- Buying property is the largest investment most people will make
- Choose your settlement agent and broker carefully
- Time is of the essence, so all parties must be proactive and act promptly
There are many settlement agents, mortgage brokers and lawyers.
Ask some of the following questions when choosing one, rather than always going for the cheapest quote. ‘Cheap’ may land up costing you much more. Be prepared to pay for the service you expect, as you are buying your largest asset.
You should consider inter alia…
- What is included in the service?
- Do you charge extra to verify your identity?
- Are you available after hours?
- Are you available to take your phone calls for your queries?
- Are you suited to attend to your matter?
- Will your broker follow up with the bank to ensure settlement occurs on time?
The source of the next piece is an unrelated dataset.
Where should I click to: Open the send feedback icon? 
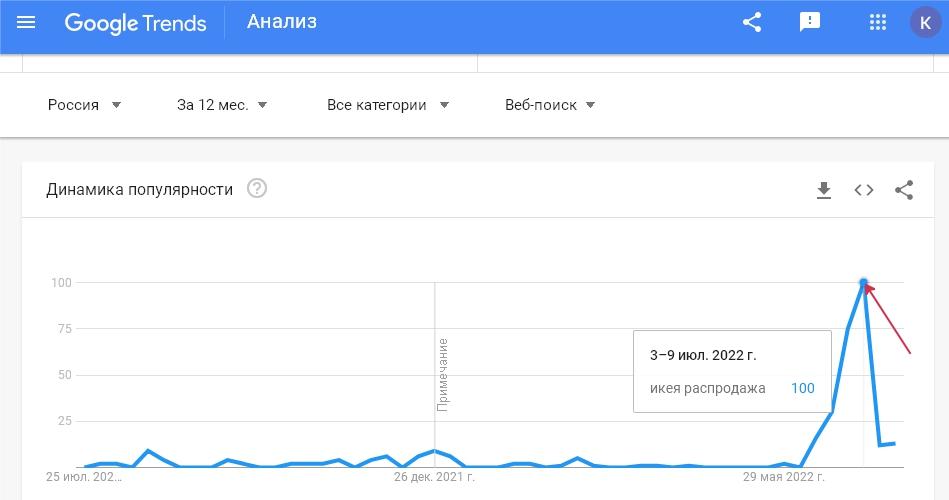810,22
Lots of parties are too busy and do not have the attention to deal with your matter. If they do not follow up, the result may be you paying penalties. Then the blame game begins.
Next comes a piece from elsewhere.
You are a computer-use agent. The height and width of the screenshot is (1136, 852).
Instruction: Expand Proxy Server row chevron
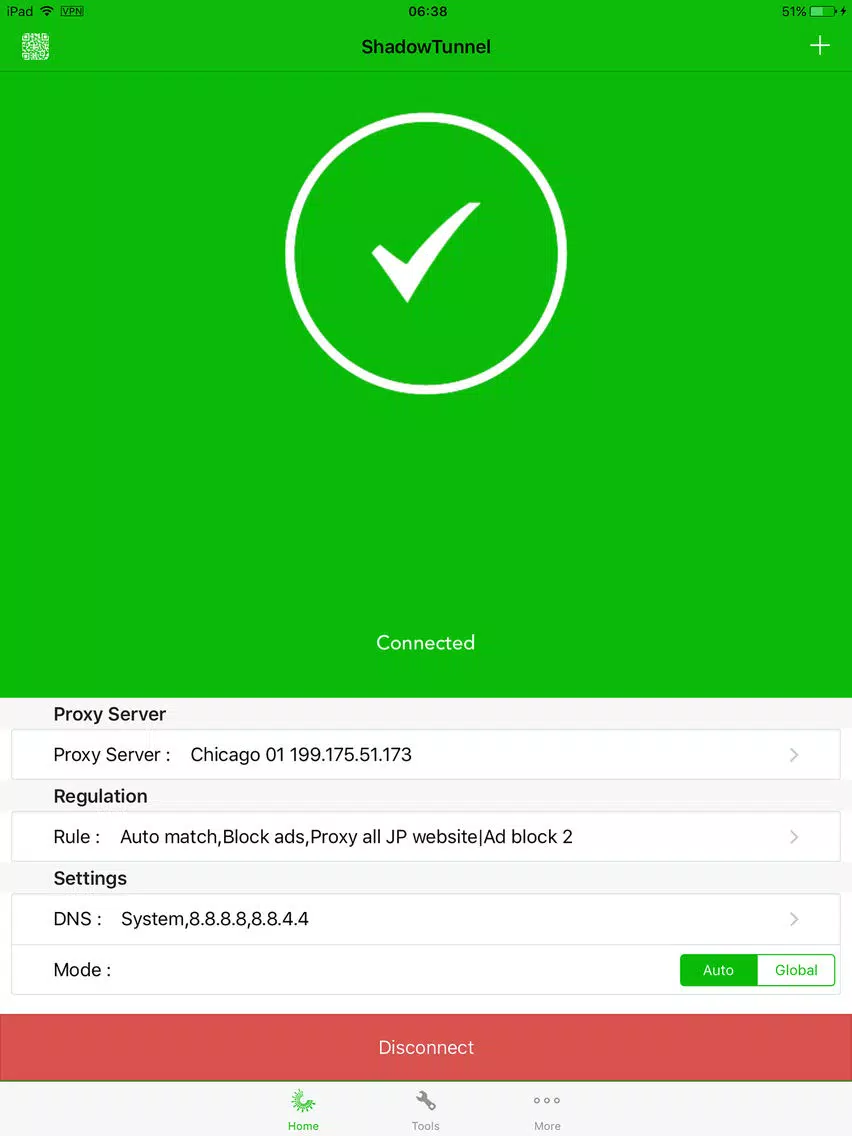pos(794,755)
Advise your settlement agent/solicitor once you have purchased so they can get a copy of the contract and check the conditions. Many real estate agents wait until finance is approved to send the contract. The contract needs to be lodged for stamp duty within two months of signature, otherwise penalties are payable.
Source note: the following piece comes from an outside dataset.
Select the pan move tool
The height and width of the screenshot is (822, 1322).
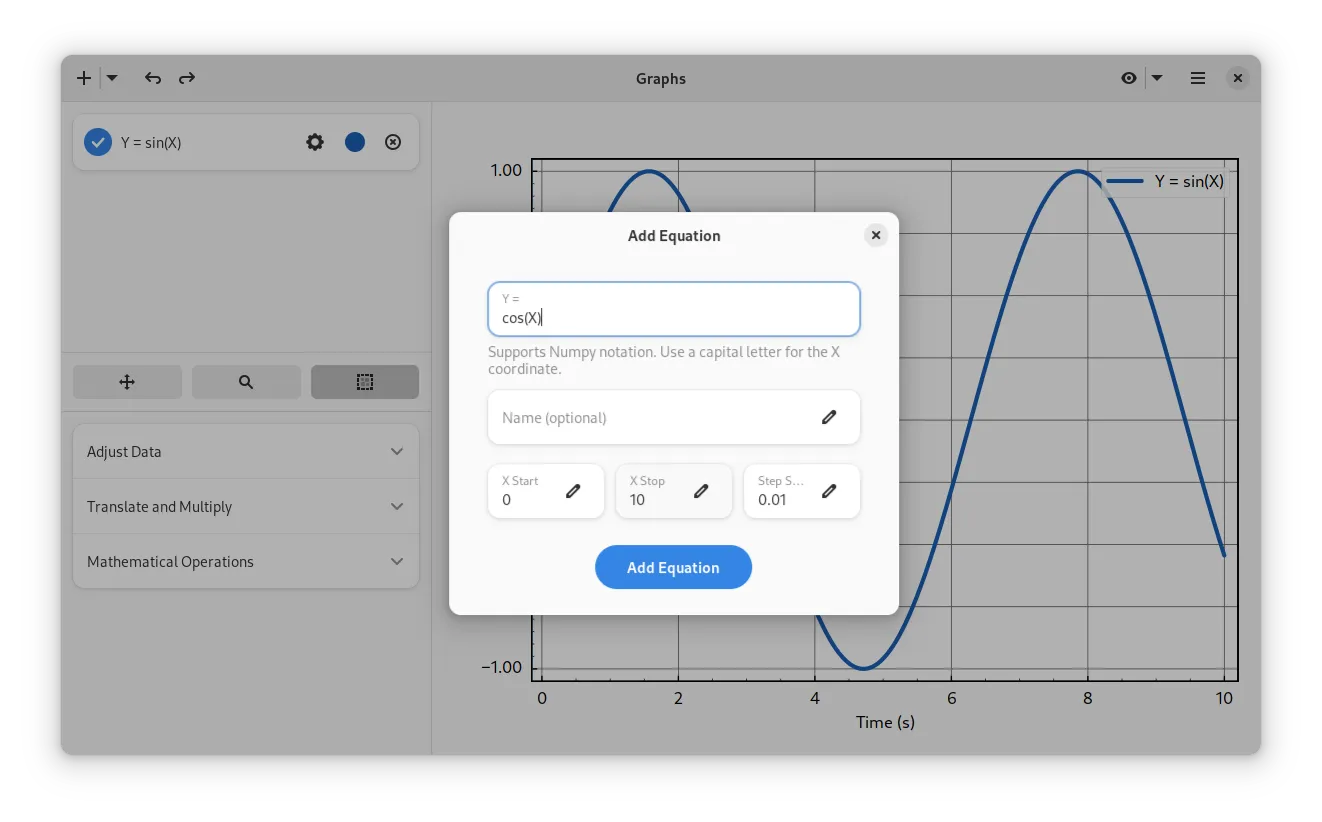[127, 382]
Some practical tips for both parties
Appoint your settlement agent/solicitor before you sign your contract.
They can offer valuable input and ensure the correct details of entities are inserted correctly. I suggest you use a settlement agent who does settlements regularly.
Decide the entity/name you wish to purchase in as you cannot merely cancel a contract because it does not suit you. Speak to your accountant who is proficient in details for self-managed super funds. If the contract is incorrectly worded or has the incorrect entity, it may cause unnecessary stress and double transfer duty.
Avoid public holidays when signing a contract. Christmas, Easter, end of financial year – banks are very busy and may not be ready (only applicable if finance is applicable). Even though most settlements are done electronically, the banks still deal with large volumes.
Read and understand the Joint Forms of General Conditions and, if in doubt, ask your settlement agent. These form part of your contract and you need to read them.
Arrange to obtain reports (e.g. white ant or structural reports) as soon as practically possible.
Ensure you have sufficient funds to pay your mortgage or complete your purchase. If your settlement is going to be delayed, ask the agent to arrange an extension. Do not leave this until the day before finance is due as it’s frustrating for the seller.
If you need to get independent legal advice for your loan, do so urgently as the bank will still need to process the documents which may take few days.
As a seller, you need to get your foreign residents declaration (that you are not a foreign resident) and sign your discharge of mortgage to avoid delays. Sign all documents as soon as possible and ensure all details are correct. Consider getting a pre-approval for your finance.
The above is not an exhaustive list and circumstances may differ from matter to matter. Doing your research, preparation and due diligence should ensure a smooth process for one of the largest commitment you will make.